Battlecry Dev Wants F2P To Help Build Community
There tends to be a negative connotation when the words “free-to-play” are attached to a game.
Look no further than the Dungeon Keeper Mobile fiasco from Electronic Arts, or the idea of “pay to win,” to see some of the pitfalls developers who choose the F2P model must overcome to get a community excited about their game.
The team behind Battlecry, the third-person F2P multiplayer action title from the studio of the same name, is very conscious of how the F2P moniker can be a drawback, said Design Director Lucas Davis, and they are specifically keeping details of the model under wraps until they can show players a fully fleshed out store.
“We are all gamers,” Davis said during a chat at QuakeCon 2014. “We have all been burned by poorly realized free-to-play models. I would hope the industry is learning how foolish that can be. That is why we want to make sure when we unveil the store that we have a positive experience for the community. The last thing we want to do is hurt the fans who are excited about Battlecry.”
Davis emphasized that the store will be filled with vanity items, but that the game itself will be the same experience for everyone, regardless of how much money they choose to spend. “We have a games-first mentality,” he said. “That is the free part. All of our characters already have fantastic weapons, armor and uniforms. What the store will offer will be items that players can use to help their character stand out in the community.”

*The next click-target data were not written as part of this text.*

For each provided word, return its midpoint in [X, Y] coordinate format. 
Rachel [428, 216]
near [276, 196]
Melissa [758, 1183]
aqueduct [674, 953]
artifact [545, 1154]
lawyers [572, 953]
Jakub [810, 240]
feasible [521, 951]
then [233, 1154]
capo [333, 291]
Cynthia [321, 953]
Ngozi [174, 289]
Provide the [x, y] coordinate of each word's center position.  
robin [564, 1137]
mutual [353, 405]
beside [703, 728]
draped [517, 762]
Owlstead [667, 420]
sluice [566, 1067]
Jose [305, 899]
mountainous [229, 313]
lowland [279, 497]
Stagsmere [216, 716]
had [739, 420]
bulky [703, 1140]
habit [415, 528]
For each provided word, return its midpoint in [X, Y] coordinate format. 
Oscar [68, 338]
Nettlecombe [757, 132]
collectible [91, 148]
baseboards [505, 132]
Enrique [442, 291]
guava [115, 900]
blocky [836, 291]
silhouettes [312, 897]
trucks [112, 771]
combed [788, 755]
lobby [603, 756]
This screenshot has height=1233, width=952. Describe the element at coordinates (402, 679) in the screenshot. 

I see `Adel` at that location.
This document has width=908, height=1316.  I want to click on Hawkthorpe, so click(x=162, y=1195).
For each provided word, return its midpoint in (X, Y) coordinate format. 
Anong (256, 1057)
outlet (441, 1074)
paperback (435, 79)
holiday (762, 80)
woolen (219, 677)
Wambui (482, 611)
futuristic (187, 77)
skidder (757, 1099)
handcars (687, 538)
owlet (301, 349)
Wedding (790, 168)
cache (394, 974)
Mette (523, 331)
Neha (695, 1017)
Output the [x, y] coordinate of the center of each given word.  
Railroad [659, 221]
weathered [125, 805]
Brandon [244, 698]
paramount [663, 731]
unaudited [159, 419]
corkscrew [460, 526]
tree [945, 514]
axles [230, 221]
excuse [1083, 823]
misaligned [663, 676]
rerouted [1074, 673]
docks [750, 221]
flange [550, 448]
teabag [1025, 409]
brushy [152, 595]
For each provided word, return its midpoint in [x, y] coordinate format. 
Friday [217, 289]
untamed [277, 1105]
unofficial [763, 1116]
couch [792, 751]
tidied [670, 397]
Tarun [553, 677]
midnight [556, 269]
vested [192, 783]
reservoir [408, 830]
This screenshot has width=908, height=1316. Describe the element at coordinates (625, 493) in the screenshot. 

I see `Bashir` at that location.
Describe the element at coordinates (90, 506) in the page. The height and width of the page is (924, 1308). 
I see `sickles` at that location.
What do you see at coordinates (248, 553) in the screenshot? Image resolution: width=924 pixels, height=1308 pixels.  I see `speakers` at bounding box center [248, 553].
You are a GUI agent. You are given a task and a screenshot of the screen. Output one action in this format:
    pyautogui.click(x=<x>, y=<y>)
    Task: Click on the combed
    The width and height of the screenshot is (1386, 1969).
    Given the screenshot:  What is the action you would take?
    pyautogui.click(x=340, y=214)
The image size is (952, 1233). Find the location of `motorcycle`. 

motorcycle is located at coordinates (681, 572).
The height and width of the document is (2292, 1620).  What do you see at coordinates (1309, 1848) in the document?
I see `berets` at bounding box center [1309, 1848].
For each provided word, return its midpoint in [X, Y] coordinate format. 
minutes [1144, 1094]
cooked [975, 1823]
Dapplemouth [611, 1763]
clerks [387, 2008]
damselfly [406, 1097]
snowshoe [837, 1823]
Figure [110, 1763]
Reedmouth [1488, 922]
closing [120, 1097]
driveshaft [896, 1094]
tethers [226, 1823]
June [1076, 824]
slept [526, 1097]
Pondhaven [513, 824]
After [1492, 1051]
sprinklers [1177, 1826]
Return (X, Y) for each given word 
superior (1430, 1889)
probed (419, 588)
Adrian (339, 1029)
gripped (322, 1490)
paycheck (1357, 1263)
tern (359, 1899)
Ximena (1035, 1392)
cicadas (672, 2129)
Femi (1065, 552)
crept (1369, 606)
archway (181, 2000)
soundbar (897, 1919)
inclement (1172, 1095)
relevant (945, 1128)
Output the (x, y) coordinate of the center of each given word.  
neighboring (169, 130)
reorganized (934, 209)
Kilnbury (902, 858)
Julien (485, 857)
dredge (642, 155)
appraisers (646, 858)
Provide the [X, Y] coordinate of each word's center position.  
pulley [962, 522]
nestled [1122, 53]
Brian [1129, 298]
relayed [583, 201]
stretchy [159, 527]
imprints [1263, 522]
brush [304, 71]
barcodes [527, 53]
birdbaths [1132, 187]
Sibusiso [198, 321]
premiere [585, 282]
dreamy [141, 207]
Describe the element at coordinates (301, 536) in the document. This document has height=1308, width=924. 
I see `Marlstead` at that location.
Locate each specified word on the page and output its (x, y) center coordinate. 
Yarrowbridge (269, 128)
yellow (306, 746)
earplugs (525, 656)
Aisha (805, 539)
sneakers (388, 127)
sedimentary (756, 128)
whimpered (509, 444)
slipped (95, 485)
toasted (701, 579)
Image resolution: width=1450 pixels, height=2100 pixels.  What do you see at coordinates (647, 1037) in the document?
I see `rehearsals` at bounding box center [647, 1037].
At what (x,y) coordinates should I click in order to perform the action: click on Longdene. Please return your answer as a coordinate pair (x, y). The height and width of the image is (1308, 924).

One of the key words that Davis kept reiterating was “community.” Building a strong group of people who want to play the game and be a part of the growing battle between Battlecry’s two warring factions will be key to the game’s success. “Why would we want to alienate our fans when we really want them to evangelize?” he said.
Right now, the dev team is focused on creating its own items for the store, but will be looking to get feedback from the community on what is working and what isn’t. Davis also didn’t rule out the possibility of fan-created items.
“They key is figuring out how to give the community ways to bring their ideas into the system we are creating,” Davis said. “We want them to be an active part, but we still need to figure out the process.”
As of now, there will be two ways to buy items from Battlecry’s store. Players will be able to buy gold with their own money to make purchases, and they’ll also be able to earn iron through in-game achievements, war-zone wins and advancing their faction’s objectives in the War Effort meta game.
Davis wouldn’t go into too much detail, saying that nothing has been finalized yet, but he said players will still be able to get new items without dropping a dime of their own money.
Battlecry is progressing nicely, Davis said, as the team works toward its next reveal at GamesCom next month. He said the studio brings in focus groups and outsiders to play the game to make sure the team isn’t developing any blinders and missing obvious problems that may crop up during the creation of the large arena-style multiplayer experience. But he did say he has been pleasantly surprised that the team has not missed much so far.
“I guess when you have 32 different people hammering at the game on a regular basis in teamplay, it is a lot easer to find problems early on,” he said.
Battlecry isn’t scheduled to hit beta until sometime next year, but Davis said the game is meeting its milestones. The only real issues so far is making sure that the classes stay balanced.
“Some classes, like the Enforcer, are easier to pick up and play, while the Duelist and the Tech Archer might have a bit more of a learning curve,” Davis said. “We want to make sure that players can jump into any class depending on their tastes and enjoy it almost immediately. Win or lose, we want you to have fun.”